Ivo’s lips were on the swell of her breasts, her bodice was surprisingly loose and his tongue was finding its way under the edge. It was difficult to breathe, let alone speak. Then the tip of his tongue found the aureole of her right nipple and she squeaked, forgot the question and concentrated in getting as much inconvenient clothing out of his way as she could.

* * *

‘Perfectly possible.’ To his own ears Ivo sounded as breathless as Jane was. ‘I have never tried it and I do not intend doing so now, but I am powerfully tempted.’ He caught her up more securely in his arms, sat back and looked at her in the shadows of the carriage as she sat, bare from the waist up, hair coming loose around her shoulders. Even in the gloom he could tell she was blushing, but she trusted him, loved him. The thought almost brought him to his knees because heaven knew what he had done to deserve her.

‘You are beautiful,’ he said, meaning it. ‘Beautiful inside and out.

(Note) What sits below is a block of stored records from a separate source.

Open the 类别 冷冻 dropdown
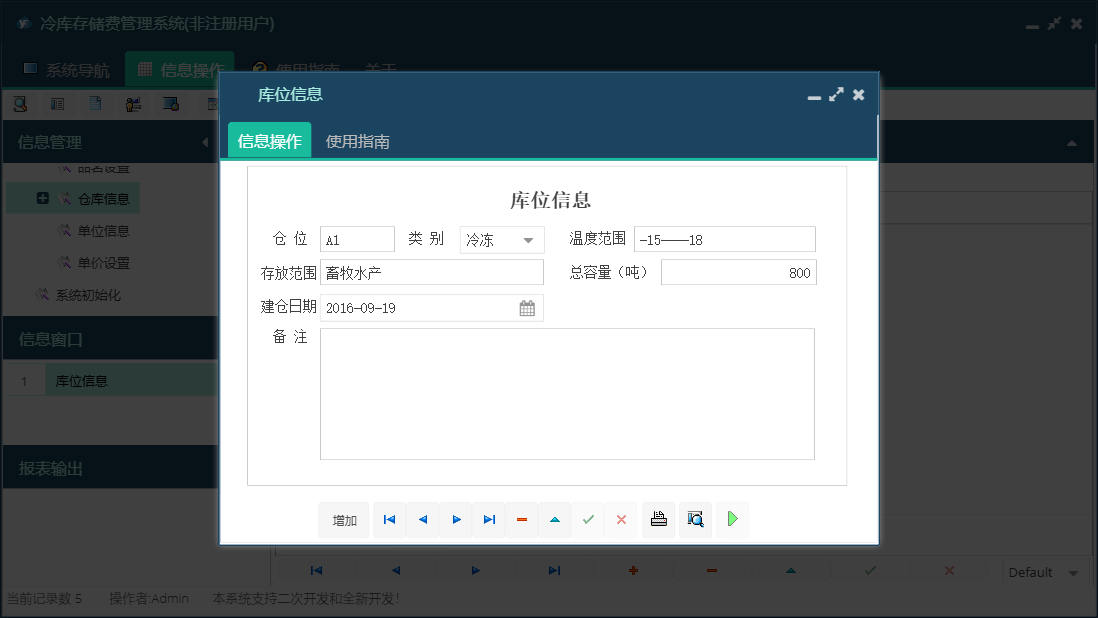1098x618 pixels. (530, 239)
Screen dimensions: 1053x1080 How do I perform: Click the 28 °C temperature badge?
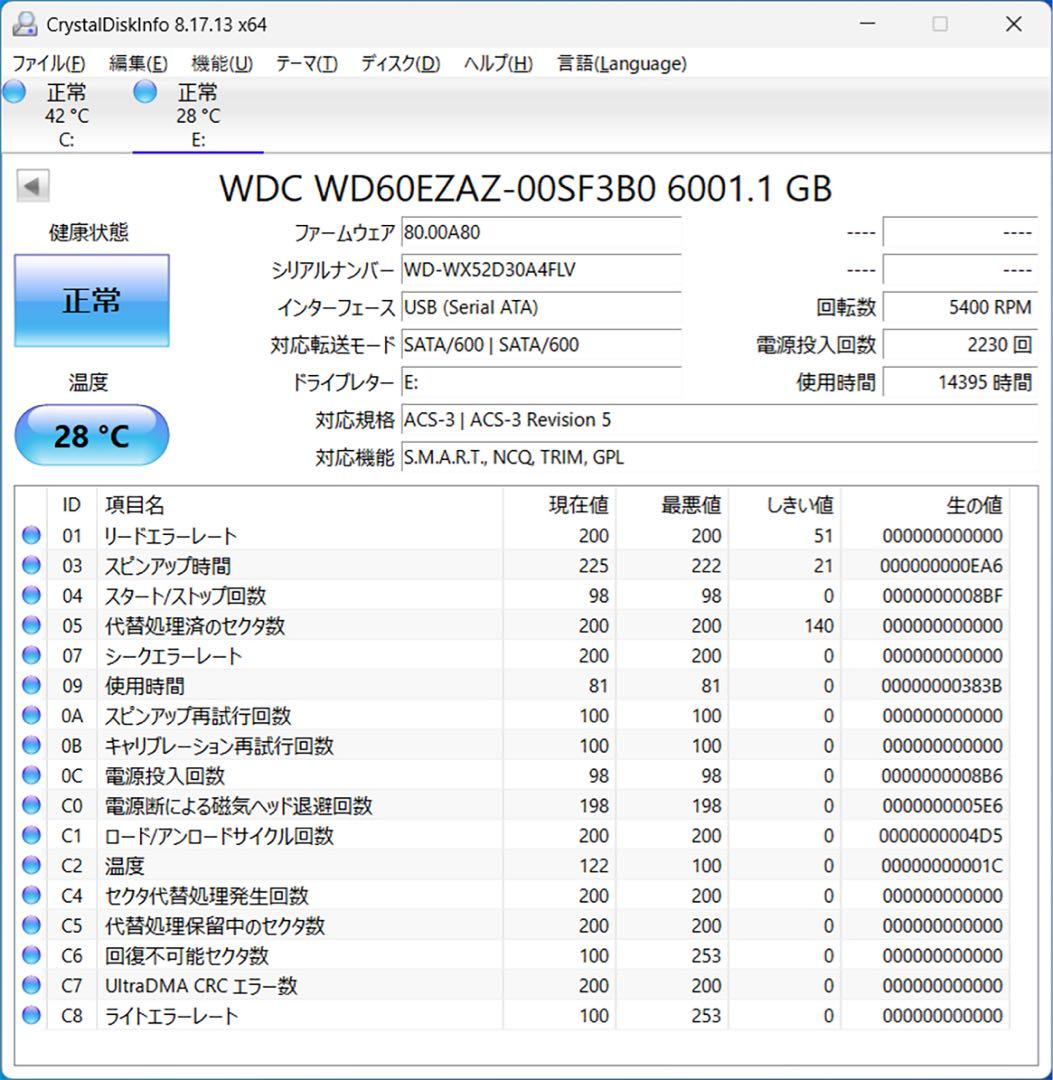pyautogui.click(x=92, y=434)
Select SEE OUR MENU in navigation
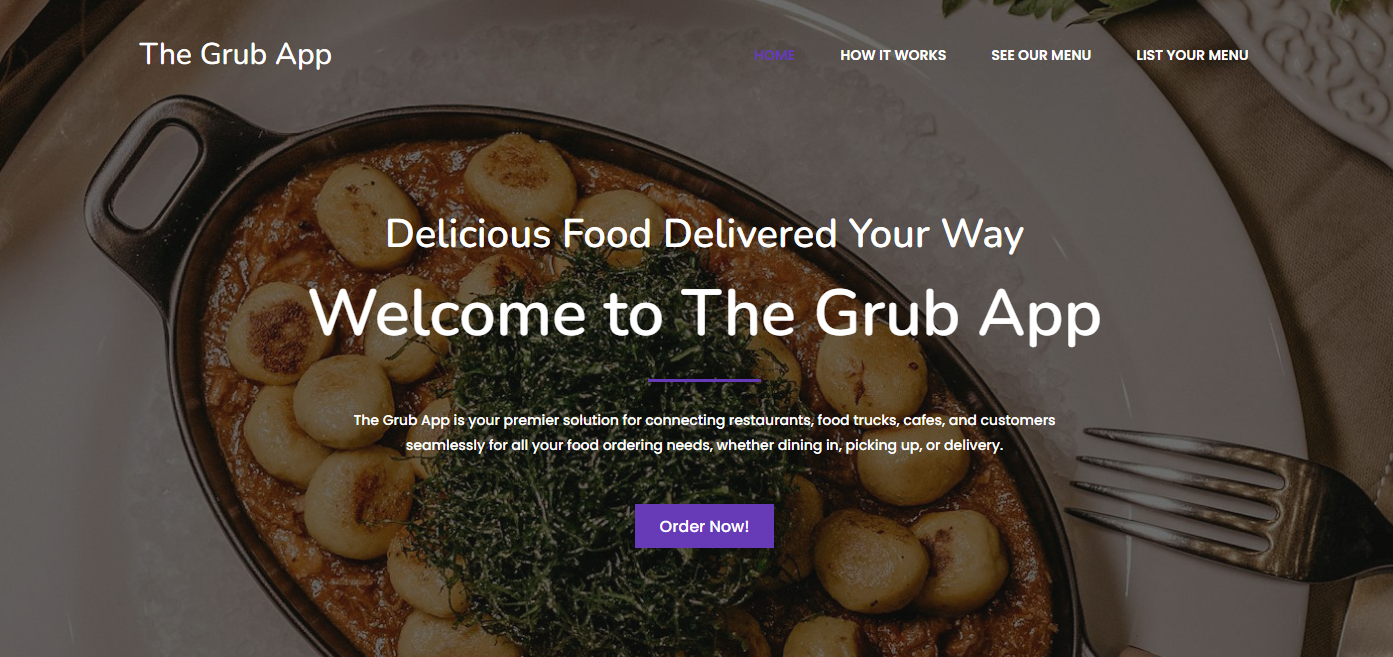 coord(1041,55)
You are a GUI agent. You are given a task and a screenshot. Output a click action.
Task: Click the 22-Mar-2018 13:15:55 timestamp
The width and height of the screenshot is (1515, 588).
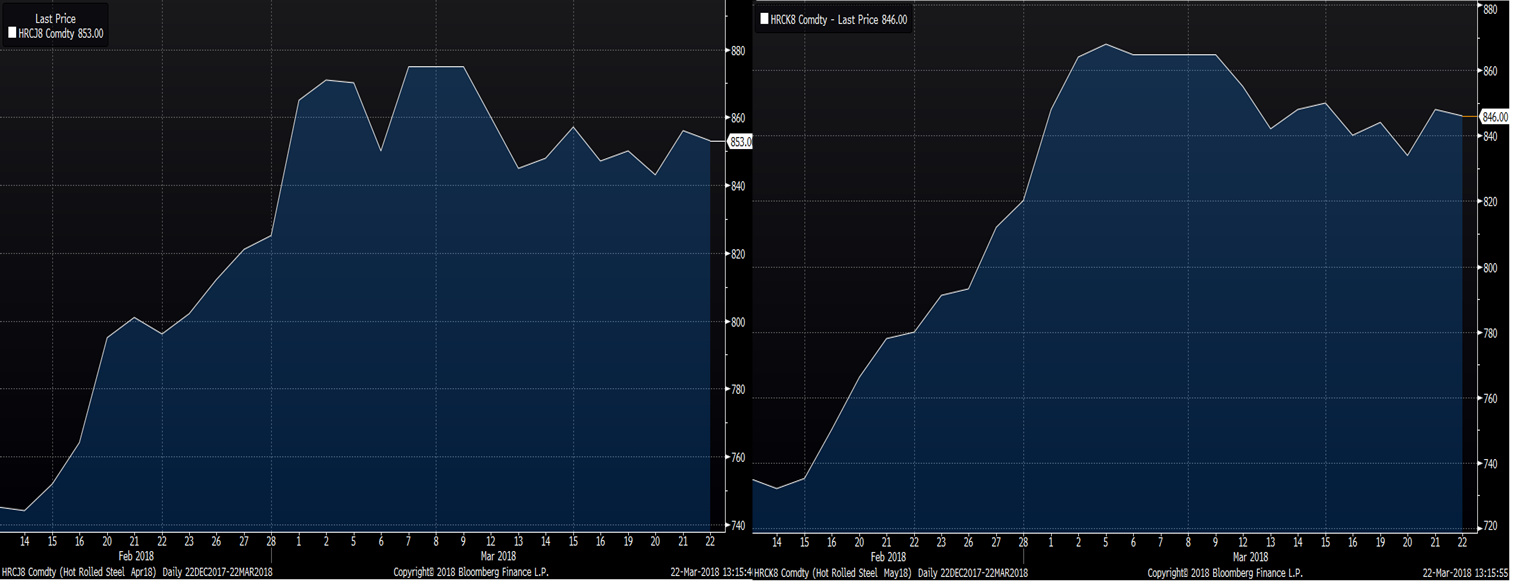coord(1468,573)
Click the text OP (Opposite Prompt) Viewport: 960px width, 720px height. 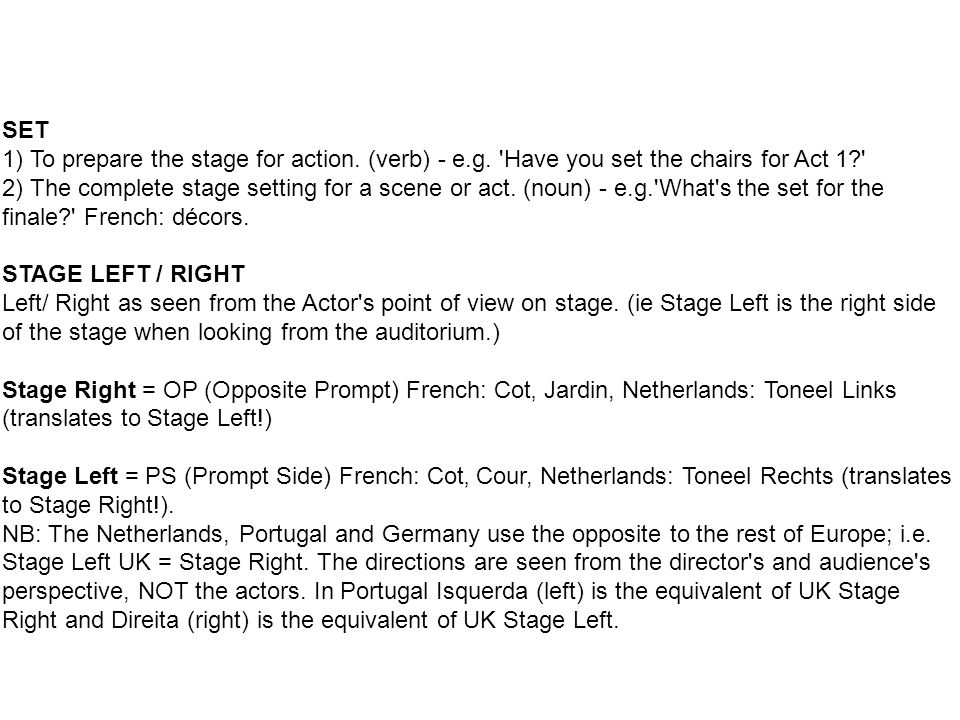(281, 390)
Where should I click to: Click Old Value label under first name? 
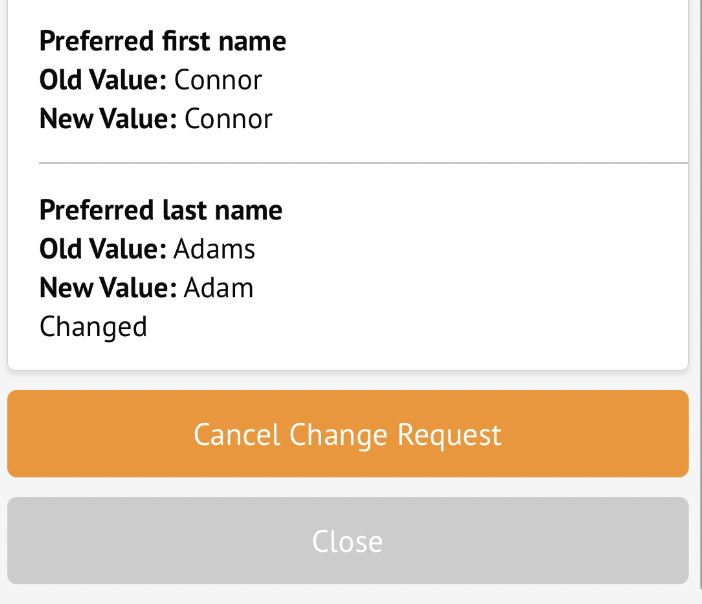[103, 80]
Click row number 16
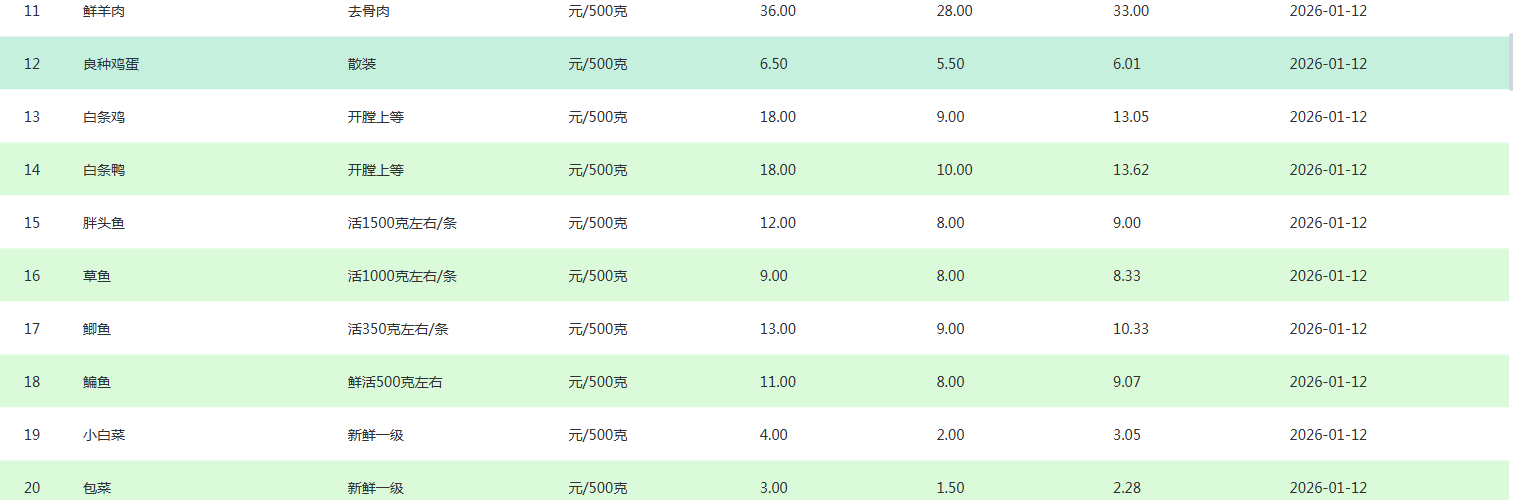Viewport: 1513px width, 503px height. 32,276
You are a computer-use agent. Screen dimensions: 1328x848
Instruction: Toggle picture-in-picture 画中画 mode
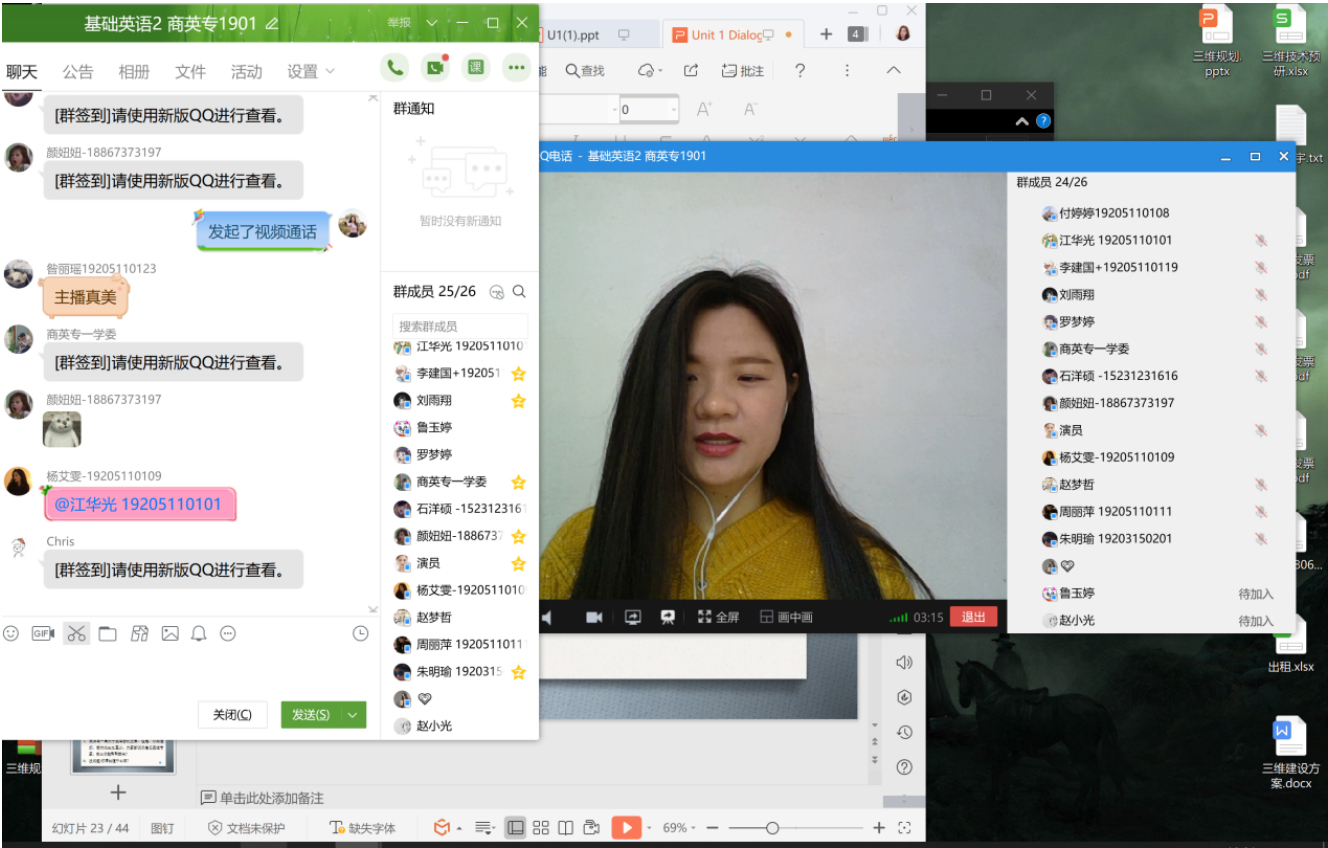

And we are going to get you back into that gown, somehow, because the first time I lie with you, my love, I want us to have all the time in the world and every candle alight so I can see you properly.’

The effort to find buttons and tapes and hairpins resulted in laughter and teasing, for which he was truly grateful because, for Jane, nothing but the best was ever going to be good enough and he had never found his self-control so shaken.

At her cousin’s house he took her up the steps and saw her in, pressed one last, lingering kiss on her hand. Then he turned to walk to the Merton town house for the night, the last time, he told himself, that he would ever walk away from his true love again.

18th October—Merton Tower

‘You look wonderful,’ said Verity, Duchess of Aylsham, as she tweaked the veil held in place by the wonderful Merton tiara.

‘I feel wonderful,’ Jane confessed. ‘I actually look...pretty?’ Through the gauze her image in the mirror was a little blurred.

‘No, you are not pretty,’ Melissa said, frowning at her. ‘You will never be pretty.’ There was a sharp intake of breath from her other two friends, Lucy and Prue. ‘You are beautiful,’ Melissa concluded.

‘That is love,’ Jane said as she took up her bouquet. ‘Come along, I cannot wait another moment to be married.’

It took more than a few moments, swishing along the corridors, down the great staircase where Mama was waiting, handkerchief in hand, to tweak and fuss.

Jem, newly promoted hall boy, was standing to attention in his smart new uniform, a big grin on his face as she passed him. Then they had reached the chapel door and poor Papa, who was white with nerves as Mama hurried past him to take her place.

There was a swell of music, the rustle of silks and broadcloth as the congregation rose to their feet and ahead of her, beyond the pools of coloured light cast by the stained-glass windows, was Ivo. He was looking at her and even at this distance she knew the expression in his eyes, the tenderness of his smile. He held out his hand and Jane, not waiting to take her father’s arm, went straight down the aisle to her love.

Ivo took her hand as she reached him, raised it to his lips. ‘At last,’ he said.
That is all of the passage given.